Questions: (1) What are the effects of canopy cover, laying date, and nest depth on incubation temperature? (2) What are the relationships between incubation temperature, egg mass, and hatchling phenotype? (3) What are the sex-specific effects of incubation temperature on phenotypic variation in two turtles with temperature-dependent sex determination?
Organisms: Painted turtle (Chrysemys picta) and snapping turtle (Chelydra serpentina) nests and hatchlings from Algonquin Park, Ontario, Canada.
Methods: In 2010 and 2011, we measured canopy cover at nests and hourly temperatures within nests throughout incubation. Post-parturition, we measured egg mass of each clutch. After emergence, we measured hatchling righting response (time taken to flip from carapace to plastron), carapace length, and mass.
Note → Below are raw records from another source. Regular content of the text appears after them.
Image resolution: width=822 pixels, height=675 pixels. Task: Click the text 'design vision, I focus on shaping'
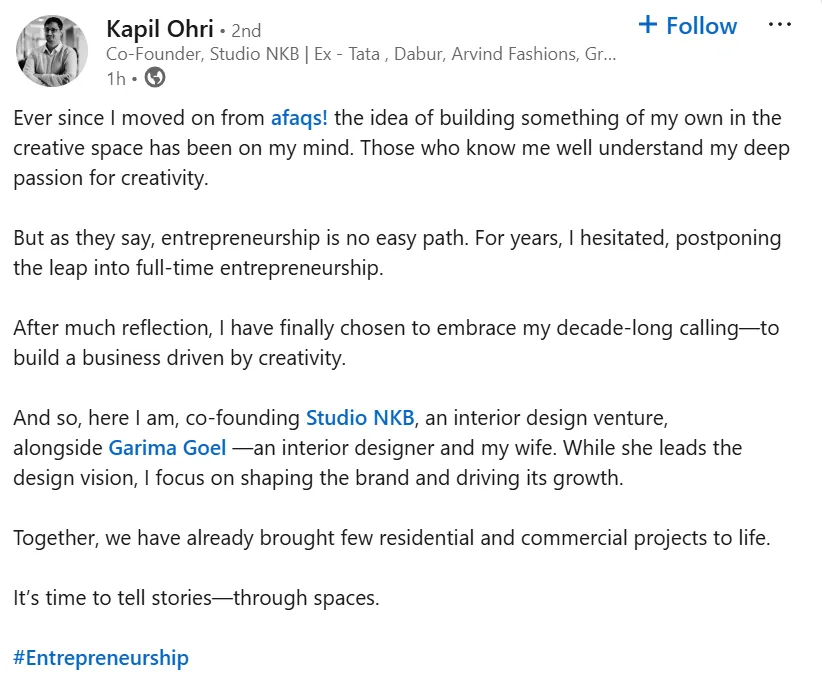pyautogui.click(x=163, y=478)
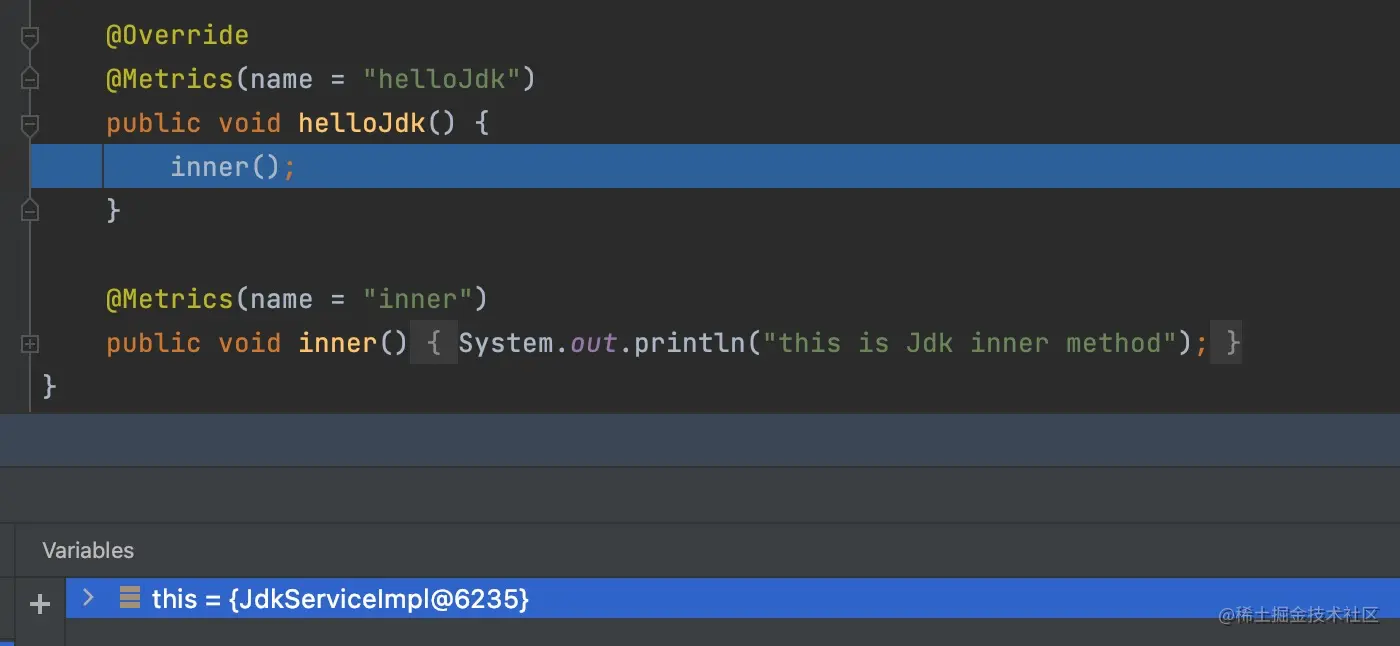Viewport: 1400px width, 646px height.
Task: Add new watch with plus button
Action: [x=40, y=603]
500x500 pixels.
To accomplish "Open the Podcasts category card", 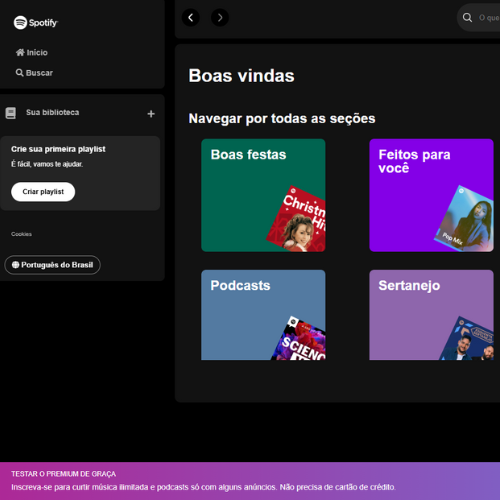I will coord(263,315).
Conclusions: Canopy cover and oviposition date did not affect nest temperature, but nest depth influenced daily temperature variance in snapping turtle nests. However, limited variation in environmental characteristics suggests that a female’s ability to select microhabitats that adaptively affect offspring survivorship or phenotype is limited. Female painted turtles with heavier eggs selected nest sites that were warmer. Nest incubation temperature was related to multiple hatchling characteristics. Painted turtle hatchling carapace length was positively related to mean incubation temperature, but snapping turtle hatchling size was not related to incubation temperature. Painted turtle hatchling righting response was not related to incubation temperature, but snapping turtle hatchlings from warmer nests righted themselves more quickly and hatchlings from nests with greater temperature variance righted more slowly. Our predicted nest sex ratios suggested that warmer nests with heavier eggs would produce female hatchlings. Also, in both species, carapace length was greater for hatchlings from nests predicted to produce females than from nests predicted to produce males. These findings from a natural setting help to inform future research on the adaptive significance of temperature-dependent sex determination.
Keywords: righting response, oviposition date, temperature-dependent sex determination, constant temperature equivalent, temperature-dependent differential fitness hypothesis, Charnov-Bull hypothesis, maternal condition-dependent choice hypothesis.